During the time of rising oil prices throughout the mid-to-late 2000s, the GCC amassed large surpluses despite announcing ambitious diversification plans. Widening fiscal deficits began, in earnest, after the financial crisis of 2007-2008. Figure 1 also shows that fiscal balance has been largely dependent on oil prices, and with each GCC country having different oil-price breakeven points, some countries were affected more so than others. Following the Oil Glut of 2015, however, the GCC experienced chronic fiscal deficits (with the exception of Kuwait) as oil prices settled on a new, lower, equilibrium. This, coupled with current account deficits, led to a sharp decline in public finances that necessitated debt issuance to cover recurring costs. Consequently, the GCC coordinated the implementation of substantial fiscal consolidation measures such as subsidy cuts, public (often current) spending cuts, and value-added-tax (VAT) to offset debt accumulation.

Some researchers have claimed that these measures were implemented too quickly and have not only negatively impacted growth in the short term, but also stalled diversification plans necessary for long-term sustainability.[xiv] Yet the International Monetary Fund (IMF) as well as leading sovereign credit rating agencies remain skeptical about the GCC countries’ fiscal sustainability and continue to call for more substantial and sustained consolidation measures.[xv] So why is the GCC’s fiscal position so compromised? Ultimately, it boils down to the GCC’s fiscal dependence on non-renewable natural resource rents. Oil prices have been all but reliable in the past, and with global green energy initiatives already underway, they are likely to remain volatile in the foreseeable future. Until diversification measures bear their fruit, and until the private sector becomes the primary driver of growth, then there will always be heightened fiscal sustainability risks. This, perhaps, is why, as displayed in Figure 2, real interest rates within the region have generally been volatile. Unlike major developed economies, the GCC contends with relatively higher interest rates on average that make their bonds both inherently riskier and more expensive. International demand for GCC bonds have not weakened, however, despite aforementioned skepticism.[xvi]

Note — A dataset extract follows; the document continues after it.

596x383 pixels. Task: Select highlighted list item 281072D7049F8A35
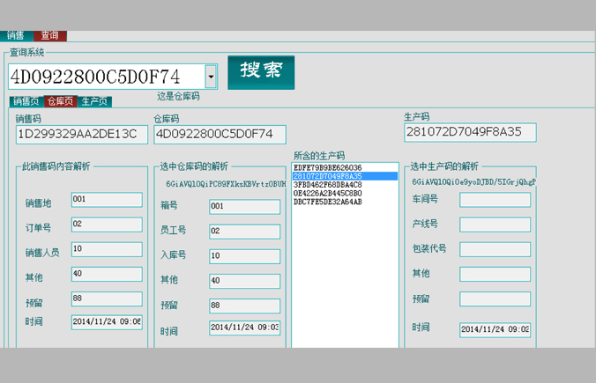coord(328,176)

This shows that, while fiscal dependence on oil weighs down on GCC public debt sustainability, it is not the only thing international investors and creditors consider. The GCC’s low debt exposure (especially when compared to other high income economies), sizeable sovereign wealth funds, reliable foreign reserves and — as showcased by Table 2 below — relatively low debt service ratios (with notable exceptions in Bahrain and Oman) have helped retain international business confidence and allowed for a steady flow of capital to the region.